The author says, "One thing I have learned over the years is that when genetic engineering is used for the production of pharmaceuticals that can save a life it is considered acceptable, even welcomed. However, when the same technology is used to feed people, it is anathema to many, especially the wealthy who can afford to choose." Dr. Thomson cites the rapid acceptance by most anti-GMO countries of the new COVID-19 vaccines developed using genetic engineering and hopes that it remains the case for all GM and gene-edited crops.
Dr. Thomson points out that the ability of farmers to choose for themselves will become even more important as gene editing technology such as CRISPR and TALENs play important roles in developing more improved crops. She cites the case of gene-edited non-browning mushrooms that have been on sale in the USA since 2016 because US authorities do not subject gene-edited crops to regulation, a stark contrast to the situation in Europe where a landmark decision in 2018 ruled that genome editing would be subject to their blanket ban on GMOs. This ruling is now under intense pressure as the consensus among scientists, policymakers, and civil society organizations states that the long and costly process makes it almost impossible to commercialize such crops.

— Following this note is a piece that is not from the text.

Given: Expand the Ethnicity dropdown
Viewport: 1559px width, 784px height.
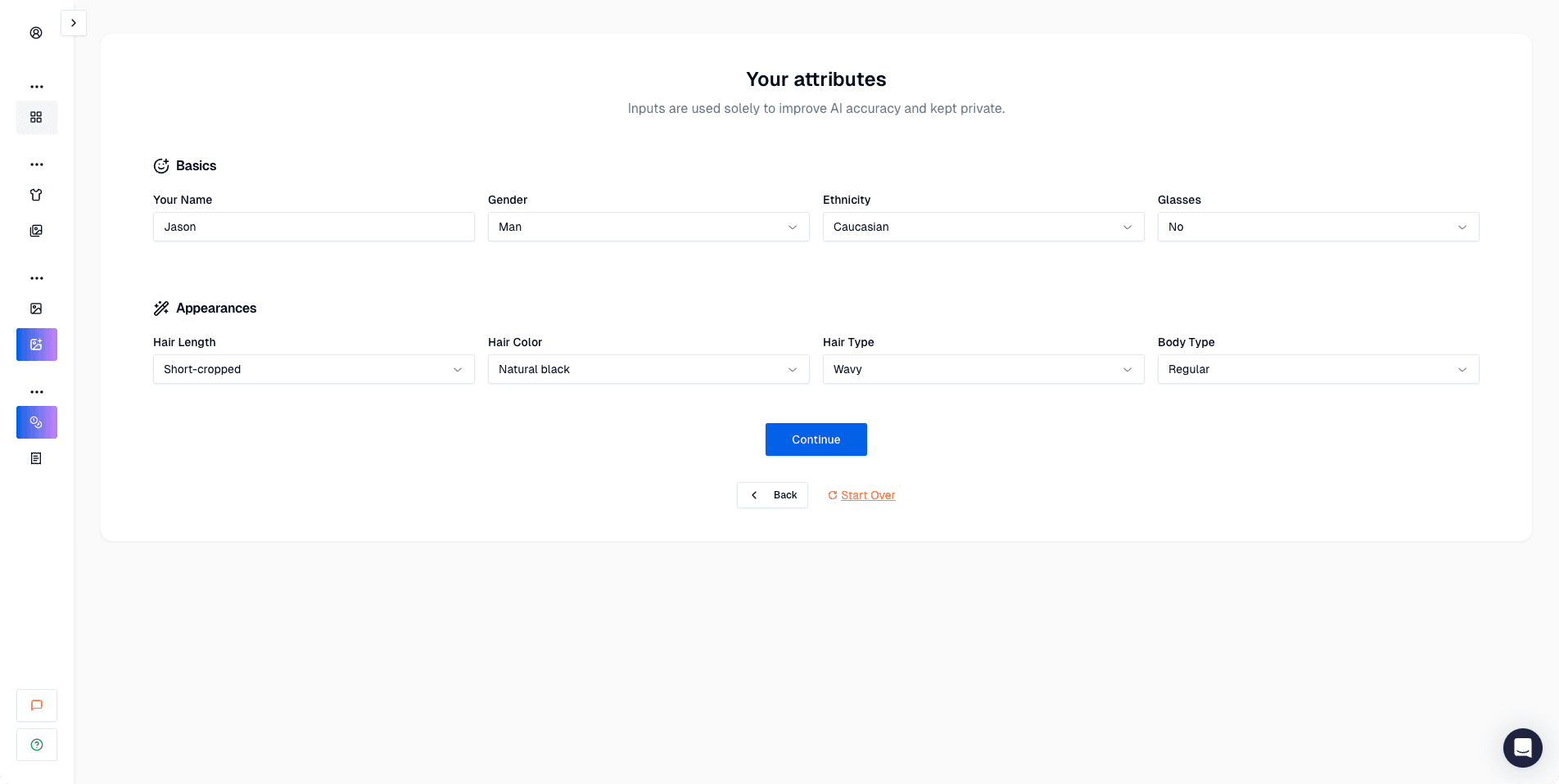Looking at the screenshot, I should (983, 227).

GM Crops and the Global Divide has a powerful foreword Dr. Richard B. Flavell, FRBS CBU FRS, and 11 chapters on a number of topics about GM crops:
- Genetically Modified Organisms make their entrance
- GM crops arrive on the scene
- The West's stand on GM crops
- GM crops made in Africa for Africa by Africans
- Learning from economists
- How to bust myths and the importance of communication
- Countries that got it right and why
- To label or not to label, that is the question
- The West versus Africa
- The West versus the Rest
About the Author
Dr. Jennifer Thomson is Emeritus Professor of Microbiology in the Department of Molecular and Cell Biology at the University of Cape Town where she works with scientists in developing a transgenic maize resistant to the African maize streak virus and another that is tolerant to drought. Jennifer helped draft South Africa’s National Biotechnology Strategy and was appointed by the Minister of Science and Technology to the National Advisory Council on Innovation. She is the co-founder of SA WISE (SA Women in Science and Engineering).

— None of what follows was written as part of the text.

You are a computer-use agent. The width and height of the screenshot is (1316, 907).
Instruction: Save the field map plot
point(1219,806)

Dr. Thomson is a fellow to The World Academy of Sciences, and President of the Organization for Women in Science for the Developing World. She is Vice Chair of the Board of Directors of the International Service for the Acquisition of Agri-Biotech Applications. She is also on the board of the African Agricultural Technology Foundation. Dr. Thomson is a regular writer, and sought-after speaker internationally on the subject of GM crops, including at the World Economic Forum. Her published books include Genes for Africa, GM Crops: The Impact and Potential, and Food for Africa.